<<<<

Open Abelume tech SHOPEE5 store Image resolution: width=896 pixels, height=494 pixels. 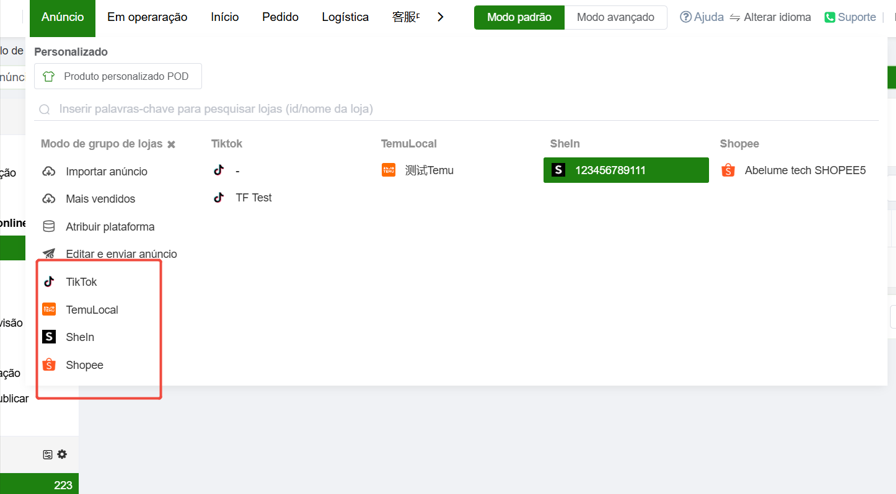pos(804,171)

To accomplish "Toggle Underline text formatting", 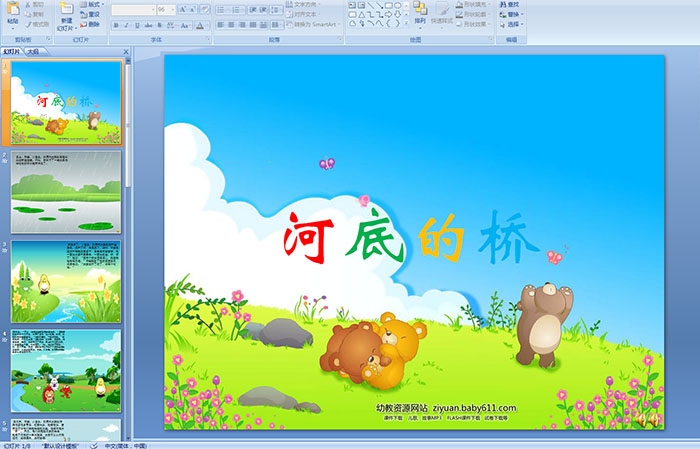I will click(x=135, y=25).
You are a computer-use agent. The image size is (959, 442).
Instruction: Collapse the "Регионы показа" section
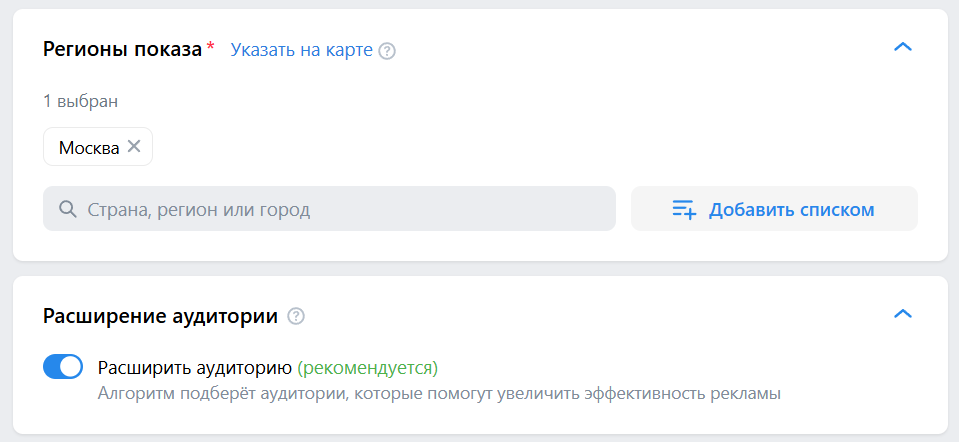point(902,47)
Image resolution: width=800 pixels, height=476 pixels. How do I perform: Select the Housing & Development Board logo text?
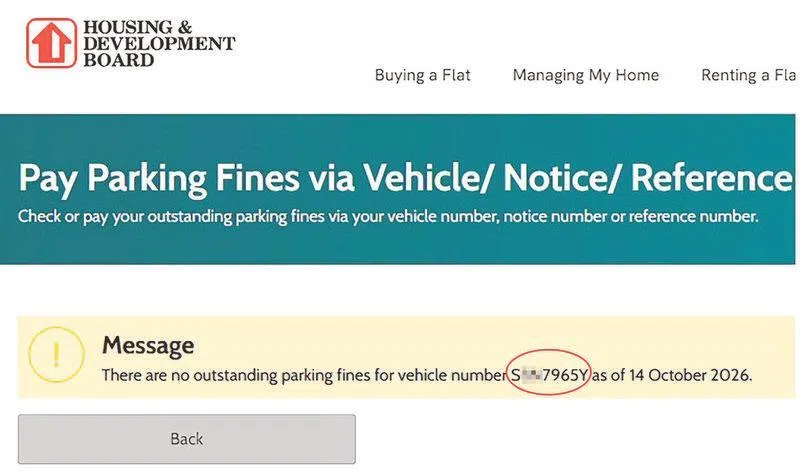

>>>>

Aim of the exercise:
Rewrite the lines from the one holding "You are a computer-use" through the end of the records, inclusive, with "section" replaced by "panel" and everything else unchanged. Leave the pictures out.

Correct result:
You are a computer-use agent. The image size is (959, 442).
Instruction: Collapse the "Регионы показа" panel
point(902,47)
Image resolution: width=800 pixels, height=476 pixels. How do I perform: Select the Housing & Development Board logo text?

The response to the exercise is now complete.